シャワーを浴び終えたカイザは、髪もろくに拭かずにベッドに転がった。
鮮やかな模様の描かれた天井を睨む。…だが、カイザの瞳にはそんな模様など映っていなかった。

鮮烈に浮かび上がるのは足に、肩に、そして腹に叩き込まれた一本の剣(ツルギ)。
自分の身体がスピードについていけないなど初めてのことだった。
刃を交えることすらままならなかったのだ。ましてやその剣撃を交わすなど…。
おかげで誰が見ても驚くくらい痣だらけだ。

体中を鈍痛が駆け巡っていて、動く気にもならない。


コンコンッ


不意に扉がノックされた。
今は誰とも会いたくない気分だったが、急を要する連絡かもしれないと思い、仕方なく声だけで答えた。


「なんだ。

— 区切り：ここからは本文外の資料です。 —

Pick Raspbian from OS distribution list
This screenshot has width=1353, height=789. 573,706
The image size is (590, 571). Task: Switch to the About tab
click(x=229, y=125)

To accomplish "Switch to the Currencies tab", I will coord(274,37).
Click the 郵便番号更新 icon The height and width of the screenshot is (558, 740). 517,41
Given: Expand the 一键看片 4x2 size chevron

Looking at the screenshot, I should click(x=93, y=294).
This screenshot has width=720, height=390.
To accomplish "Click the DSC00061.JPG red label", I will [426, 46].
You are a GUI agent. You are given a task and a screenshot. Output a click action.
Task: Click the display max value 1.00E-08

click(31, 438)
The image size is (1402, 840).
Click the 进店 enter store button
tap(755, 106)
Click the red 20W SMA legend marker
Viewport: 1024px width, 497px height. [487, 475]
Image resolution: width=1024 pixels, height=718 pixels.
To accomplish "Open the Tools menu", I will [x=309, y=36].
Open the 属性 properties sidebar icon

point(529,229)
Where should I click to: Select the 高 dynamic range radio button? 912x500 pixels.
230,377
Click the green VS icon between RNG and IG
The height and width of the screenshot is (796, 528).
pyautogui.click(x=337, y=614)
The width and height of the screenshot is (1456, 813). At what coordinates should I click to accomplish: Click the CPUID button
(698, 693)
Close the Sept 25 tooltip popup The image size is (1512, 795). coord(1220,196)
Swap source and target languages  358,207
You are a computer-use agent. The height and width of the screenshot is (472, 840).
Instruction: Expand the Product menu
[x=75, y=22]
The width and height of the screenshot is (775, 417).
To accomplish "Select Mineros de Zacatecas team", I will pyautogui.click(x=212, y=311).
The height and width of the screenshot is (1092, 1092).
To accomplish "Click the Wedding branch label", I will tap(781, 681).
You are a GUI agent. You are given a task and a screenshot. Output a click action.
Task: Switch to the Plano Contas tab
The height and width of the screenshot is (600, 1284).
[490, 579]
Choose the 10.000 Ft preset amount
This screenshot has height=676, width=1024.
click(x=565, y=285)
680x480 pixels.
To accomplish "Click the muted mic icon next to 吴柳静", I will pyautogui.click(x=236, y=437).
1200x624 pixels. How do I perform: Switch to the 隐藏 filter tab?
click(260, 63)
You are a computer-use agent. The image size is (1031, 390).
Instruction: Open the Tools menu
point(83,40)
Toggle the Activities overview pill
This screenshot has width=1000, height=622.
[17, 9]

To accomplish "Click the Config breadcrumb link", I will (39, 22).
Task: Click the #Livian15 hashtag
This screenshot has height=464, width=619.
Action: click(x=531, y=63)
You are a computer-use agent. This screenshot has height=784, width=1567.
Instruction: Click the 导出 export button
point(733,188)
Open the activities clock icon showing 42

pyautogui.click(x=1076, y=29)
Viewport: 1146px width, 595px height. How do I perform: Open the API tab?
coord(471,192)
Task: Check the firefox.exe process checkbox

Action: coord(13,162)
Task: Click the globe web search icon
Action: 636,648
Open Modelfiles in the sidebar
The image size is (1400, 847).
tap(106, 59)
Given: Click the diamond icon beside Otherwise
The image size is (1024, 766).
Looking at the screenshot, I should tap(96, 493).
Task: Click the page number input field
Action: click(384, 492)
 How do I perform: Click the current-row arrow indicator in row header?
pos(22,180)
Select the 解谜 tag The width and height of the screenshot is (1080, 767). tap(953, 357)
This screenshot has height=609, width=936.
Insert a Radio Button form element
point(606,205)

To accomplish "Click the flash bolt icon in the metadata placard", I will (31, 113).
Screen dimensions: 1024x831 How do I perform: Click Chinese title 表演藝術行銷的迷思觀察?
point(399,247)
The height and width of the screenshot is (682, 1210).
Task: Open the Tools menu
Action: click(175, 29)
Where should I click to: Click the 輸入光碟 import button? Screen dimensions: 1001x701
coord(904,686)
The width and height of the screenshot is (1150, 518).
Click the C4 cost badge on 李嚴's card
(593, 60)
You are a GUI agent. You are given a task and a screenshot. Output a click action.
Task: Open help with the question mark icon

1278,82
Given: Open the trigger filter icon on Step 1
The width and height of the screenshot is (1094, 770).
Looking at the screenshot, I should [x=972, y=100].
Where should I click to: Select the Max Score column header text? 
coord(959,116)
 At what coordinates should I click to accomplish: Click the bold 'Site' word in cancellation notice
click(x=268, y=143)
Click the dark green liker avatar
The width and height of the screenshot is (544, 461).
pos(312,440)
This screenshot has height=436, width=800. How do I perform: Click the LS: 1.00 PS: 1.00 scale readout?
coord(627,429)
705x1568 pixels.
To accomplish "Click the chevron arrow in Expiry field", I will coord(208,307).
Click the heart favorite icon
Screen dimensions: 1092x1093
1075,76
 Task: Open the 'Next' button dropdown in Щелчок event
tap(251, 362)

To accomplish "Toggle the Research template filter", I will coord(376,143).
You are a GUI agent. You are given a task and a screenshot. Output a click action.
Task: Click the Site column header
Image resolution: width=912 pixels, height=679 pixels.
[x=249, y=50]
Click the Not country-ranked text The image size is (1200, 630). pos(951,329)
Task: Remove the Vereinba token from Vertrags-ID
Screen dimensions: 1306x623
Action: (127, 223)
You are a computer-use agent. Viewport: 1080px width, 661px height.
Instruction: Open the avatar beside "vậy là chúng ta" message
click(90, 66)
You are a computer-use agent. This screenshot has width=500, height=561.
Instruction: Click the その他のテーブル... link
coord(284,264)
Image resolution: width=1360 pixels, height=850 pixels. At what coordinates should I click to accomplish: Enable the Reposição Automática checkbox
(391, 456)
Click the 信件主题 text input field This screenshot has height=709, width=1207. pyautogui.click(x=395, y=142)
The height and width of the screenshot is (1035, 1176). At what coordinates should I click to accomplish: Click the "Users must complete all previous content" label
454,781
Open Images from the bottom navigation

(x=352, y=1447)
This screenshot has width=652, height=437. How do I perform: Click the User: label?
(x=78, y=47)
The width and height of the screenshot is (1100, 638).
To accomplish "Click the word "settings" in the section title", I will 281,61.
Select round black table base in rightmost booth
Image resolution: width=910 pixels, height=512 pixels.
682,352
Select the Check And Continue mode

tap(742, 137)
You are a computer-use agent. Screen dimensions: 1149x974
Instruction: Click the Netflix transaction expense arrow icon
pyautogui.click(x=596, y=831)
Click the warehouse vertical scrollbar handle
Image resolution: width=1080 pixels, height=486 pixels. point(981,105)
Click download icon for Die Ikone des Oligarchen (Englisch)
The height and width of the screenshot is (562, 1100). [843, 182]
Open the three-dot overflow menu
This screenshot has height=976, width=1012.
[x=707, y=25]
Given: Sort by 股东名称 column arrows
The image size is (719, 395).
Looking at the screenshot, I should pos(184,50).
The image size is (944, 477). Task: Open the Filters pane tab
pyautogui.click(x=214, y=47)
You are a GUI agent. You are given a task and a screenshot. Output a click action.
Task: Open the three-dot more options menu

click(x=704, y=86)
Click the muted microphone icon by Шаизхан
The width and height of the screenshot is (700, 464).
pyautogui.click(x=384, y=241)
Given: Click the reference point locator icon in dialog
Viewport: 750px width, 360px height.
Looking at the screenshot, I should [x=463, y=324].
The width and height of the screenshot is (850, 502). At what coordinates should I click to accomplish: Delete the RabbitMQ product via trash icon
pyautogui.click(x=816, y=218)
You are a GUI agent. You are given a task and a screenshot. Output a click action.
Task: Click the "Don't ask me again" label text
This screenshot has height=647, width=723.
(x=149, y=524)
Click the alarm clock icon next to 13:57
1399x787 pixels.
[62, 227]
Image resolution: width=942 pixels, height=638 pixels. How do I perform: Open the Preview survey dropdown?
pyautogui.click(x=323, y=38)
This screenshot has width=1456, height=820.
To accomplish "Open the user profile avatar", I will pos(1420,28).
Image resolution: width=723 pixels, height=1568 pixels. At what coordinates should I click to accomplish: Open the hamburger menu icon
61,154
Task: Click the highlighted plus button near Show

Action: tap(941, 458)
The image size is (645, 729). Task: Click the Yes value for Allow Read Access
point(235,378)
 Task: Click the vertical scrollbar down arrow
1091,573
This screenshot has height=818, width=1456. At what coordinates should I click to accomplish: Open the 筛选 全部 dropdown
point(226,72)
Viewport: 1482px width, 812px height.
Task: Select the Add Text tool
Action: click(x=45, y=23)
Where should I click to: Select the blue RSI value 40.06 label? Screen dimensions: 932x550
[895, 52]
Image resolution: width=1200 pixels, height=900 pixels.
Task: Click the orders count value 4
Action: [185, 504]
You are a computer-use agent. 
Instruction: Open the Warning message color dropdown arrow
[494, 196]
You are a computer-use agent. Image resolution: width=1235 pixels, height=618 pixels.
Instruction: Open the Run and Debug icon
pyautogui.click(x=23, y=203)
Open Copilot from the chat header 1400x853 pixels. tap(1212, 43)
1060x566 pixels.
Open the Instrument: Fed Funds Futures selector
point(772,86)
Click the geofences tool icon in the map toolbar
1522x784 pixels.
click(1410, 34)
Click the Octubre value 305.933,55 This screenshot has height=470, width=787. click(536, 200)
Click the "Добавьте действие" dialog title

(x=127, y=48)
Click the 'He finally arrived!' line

」

「あたしよ、カイザ。」

声は姉のものだった。


「姉上?…何か用か?」

「そう用よ、用。だから早く開けてちょうだい。」

「今は誰とも会いたくないんだ。後にしてくれ。」


カイザは率直に自分の気持ちを言う。ごまかしたり、変に理由を付けたりなど、曲がったことは嫌いなたちなのだ。